■ TASKS:
(a) List every axis label that the plotting code below assigns with set_xlabel or set_ylabel.
(b) Write out the stretch of the plotting code below from "ax1.bar(x - width/2, base_rates, width, label='Base" through "Acid Production Rates')", copying it character for character.

■ SOURCE TEXT:
=======

Create visualizations to better understand the results.

In [None]:
# Create visualization of production rates
fig, (ax1, ax2) = plt.subplots(1, 2, figsize=(15, 6))

# Plot 1: Production rates comparison
fatty_acid_names = ['C8', 'C10', 'C12']
base_rates = [results[f'DM_{name}']['production_rate'] for name in fatty_acid_names if f'DM_{name}' in results]
strategy1_rates = [strategy1_results[f'DM_{name}'] for name in fatty_acid_names if f'DM_{name}' in strategy1_results]

x = np.arange(len(fatty_acid_names))
width = 0.35

ax1.bar(x - width/2, base_rates, width, label='Base case', alpha=0.8)
ax1.bar(x + width/2, strategy1_rates, width, label='With knockouts', alpha=0.8)
ax1.set_xlabel('Fatty Acid Chain Length')
ax1.set_ylabel('Production Rate (mmol/gDW/h)')
ax1.set_title('Fatty Acid Production Rates')
ax1.set_xticks(x)
ax1.set_xticklabels(fatty_acid_names)
ax1.legend()
ax1.grid(True, alpha=0.3)

# Plot 2: Cofactor requirements
cofactor_names = list(cofactor_fluxes.keys())
consumption_rates = [cofactor_fluxes[name]['consumption'] for name in cofactor_names]
production_rates = [cofactor_fluxes[name]['production'] for name in cofactor_names]

x2 = np.arange(len(cofactor_names))
ax2.bar(x2 - width/2, consumption_rates, width, label='Consumption', alpha=0.8)
ax2.bar(x2 + width/2, production_rates, width, label='Production', alpha=0.8)
ax2.set_xlabel('Cofactor')
ax2.set_ylabel('Flux (mmol/gDW/h)')
ax2.set_title('Cofactor Requirements')

=======

■ DATASET ENTRIES:
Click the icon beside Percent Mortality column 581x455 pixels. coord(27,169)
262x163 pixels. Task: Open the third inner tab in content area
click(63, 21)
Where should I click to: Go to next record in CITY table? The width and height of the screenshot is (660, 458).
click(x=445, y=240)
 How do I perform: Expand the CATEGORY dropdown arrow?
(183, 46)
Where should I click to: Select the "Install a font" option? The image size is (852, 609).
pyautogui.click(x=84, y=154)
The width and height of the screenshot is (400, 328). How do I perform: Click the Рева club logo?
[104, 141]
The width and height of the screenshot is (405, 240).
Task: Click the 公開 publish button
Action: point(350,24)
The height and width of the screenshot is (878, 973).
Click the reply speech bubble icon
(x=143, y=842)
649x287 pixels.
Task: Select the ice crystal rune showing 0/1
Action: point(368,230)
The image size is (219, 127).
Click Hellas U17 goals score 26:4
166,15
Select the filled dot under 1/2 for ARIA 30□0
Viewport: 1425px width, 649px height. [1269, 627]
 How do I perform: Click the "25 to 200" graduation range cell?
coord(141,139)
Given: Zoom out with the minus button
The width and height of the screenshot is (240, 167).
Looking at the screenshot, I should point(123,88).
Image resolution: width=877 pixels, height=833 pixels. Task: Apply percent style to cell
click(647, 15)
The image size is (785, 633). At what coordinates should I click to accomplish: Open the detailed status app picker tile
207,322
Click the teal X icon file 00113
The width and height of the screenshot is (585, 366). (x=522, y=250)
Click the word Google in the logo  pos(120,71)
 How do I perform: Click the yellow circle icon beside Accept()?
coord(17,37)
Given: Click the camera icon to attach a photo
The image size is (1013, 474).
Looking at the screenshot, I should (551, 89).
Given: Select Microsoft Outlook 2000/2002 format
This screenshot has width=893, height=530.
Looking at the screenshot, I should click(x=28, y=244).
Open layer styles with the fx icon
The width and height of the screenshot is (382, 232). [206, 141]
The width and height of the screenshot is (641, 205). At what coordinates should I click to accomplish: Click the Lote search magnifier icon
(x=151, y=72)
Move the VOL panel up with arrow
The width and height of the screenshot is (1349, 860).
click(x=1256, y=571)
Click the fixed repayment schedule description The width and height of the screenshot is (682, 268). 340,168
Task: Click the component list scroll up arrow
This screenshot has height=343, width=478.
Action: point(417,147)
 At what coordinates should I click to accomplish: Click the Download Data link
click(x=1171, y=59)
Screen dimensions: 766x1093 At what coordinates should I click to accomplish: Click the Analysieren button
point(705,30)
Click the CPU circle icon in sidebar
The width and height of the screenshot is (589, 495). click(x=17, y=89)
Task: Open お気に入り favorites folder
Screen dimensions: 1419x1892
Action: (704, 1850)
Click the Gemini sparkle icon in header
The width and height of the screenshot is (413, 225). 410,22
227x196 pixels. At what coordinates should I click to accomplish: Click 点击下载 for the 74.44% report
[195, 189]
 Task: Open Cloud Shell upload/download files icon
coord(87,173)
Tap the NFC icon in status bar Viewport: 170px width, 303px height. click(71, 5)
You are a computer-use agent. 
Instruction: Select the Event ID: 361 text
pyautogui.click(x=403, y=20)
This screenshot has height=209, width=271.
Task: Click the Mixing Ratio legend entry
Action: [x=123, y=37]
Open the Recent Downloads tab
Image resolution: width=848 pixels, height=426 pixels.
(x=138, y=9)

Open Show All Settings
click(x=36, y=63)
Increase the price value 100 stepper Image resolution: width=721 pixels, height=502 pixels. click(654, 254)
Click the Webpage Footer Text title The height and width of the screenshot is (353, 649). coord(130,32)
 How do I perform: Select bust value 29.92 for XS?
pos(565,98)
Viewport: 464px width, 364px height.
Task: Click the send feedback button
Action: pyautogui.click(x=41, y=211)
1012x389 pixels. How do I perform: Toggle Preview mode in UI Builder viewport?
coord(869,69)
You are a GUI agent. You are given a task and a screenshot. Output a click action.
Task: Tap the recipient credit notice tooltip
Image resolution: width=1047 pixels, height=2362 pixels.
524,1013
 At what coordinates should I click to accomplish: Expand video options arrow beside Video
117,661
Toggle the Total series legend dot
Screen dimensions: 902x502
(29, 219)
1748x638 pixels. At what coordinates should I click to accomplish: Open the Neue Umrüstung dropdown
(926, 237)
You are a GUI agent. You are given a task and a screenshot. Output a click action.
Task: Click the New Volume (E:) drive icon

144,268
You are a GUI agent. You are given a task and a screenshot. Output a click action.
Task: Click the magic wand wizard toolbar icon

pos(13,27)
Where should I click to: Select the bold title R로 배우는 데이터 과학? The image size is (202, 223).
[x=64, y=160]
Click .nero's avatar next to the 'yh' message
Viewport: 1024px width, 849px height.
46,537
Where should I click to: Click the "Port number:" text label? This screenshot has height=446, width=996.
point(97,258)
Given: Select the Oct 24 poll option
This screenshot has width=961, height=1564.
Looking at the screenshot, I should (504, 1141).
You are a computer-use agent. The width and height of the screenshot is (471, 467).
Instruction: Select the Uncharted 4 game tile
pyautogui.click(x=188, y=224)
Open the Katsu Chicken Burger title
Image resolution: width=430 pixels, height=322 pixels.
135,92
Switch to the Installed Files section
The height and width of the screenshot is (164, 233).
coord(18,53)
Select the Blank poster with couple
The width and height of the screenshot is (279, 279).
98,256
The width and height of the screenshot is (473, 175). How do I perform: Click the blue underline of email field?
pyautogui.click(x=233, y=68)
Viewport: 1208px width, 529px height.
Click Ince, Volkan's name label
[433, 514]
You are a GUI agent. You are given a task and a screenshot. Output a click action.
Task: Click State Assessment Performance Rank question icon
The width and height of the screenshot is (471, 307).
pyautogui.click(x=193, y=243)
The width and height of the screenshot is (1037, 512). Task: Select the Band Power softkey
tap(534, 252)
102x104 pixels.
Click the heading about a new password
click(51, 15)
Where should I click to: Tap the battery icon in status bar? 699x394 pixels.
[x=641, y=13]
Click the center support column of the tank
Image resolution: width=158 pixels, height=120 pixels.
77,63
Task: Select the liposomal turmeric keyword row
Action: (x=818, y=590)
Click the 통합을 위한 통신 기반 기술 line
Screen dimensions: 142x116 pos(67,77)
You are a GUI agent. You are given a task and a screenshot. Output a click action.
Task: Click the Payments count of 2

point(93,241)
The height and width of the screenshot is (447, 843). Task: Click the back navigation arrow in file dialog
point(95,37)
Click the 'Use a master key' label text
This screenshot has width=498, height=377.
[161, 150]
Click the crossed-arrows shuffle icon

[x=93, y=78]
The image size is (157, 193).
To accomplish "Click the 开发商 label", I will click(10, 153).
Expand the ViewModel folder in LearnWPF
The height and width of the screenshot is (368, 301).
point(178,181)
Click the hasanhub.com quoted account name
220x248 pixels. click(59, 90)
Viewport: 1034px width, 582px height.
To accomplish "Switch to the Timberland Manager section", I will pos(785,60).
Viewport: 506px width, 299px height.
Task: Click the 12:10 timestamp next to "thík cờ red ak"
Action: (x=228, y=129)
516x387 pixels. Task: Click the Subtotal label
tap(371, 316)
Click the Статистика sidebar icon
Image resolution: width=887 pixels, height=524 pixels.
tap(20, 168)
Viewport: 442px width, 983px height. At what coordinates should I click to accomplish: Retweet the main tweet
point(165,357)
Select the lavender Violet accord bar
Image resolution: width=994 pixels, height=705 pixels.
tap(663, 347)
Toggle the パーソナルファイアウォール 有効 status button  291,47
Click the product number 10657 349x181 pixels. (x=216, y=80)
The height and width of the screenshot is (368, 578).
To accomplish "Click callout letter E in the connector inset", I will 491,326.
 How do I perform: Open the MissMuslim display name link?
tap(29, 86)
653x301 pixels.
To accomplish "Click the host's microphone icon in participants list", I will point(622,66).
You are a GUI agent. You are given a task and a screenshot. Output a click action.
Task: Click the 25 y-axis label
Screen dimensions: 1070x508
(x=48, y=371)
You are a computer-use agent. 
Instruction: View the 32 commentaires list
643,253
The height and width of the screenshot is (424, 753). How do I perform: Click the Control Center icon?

=======

■ OUTPUTS FOR THE TASKS:
(a)
- Fatty Acid Chain Length
- Production Rate (mmol/gDW/h)
- Cofactor
- Flux (mmol/gDW/h)

(b)
ax1.bar(x - width/2, base_rates, width, label='Base case', alpha=0.8)
ax1.bar(x + width/2, strategy1_rates, width, label='With knockouts', alpha=0.8)
ax1.set_xlabel('Fatty Acid Chain Length')
ax1.set_ylabel('Production Rate (mmol/gDW/h)')
ax1.set_title('Fatty Acid Production Rates')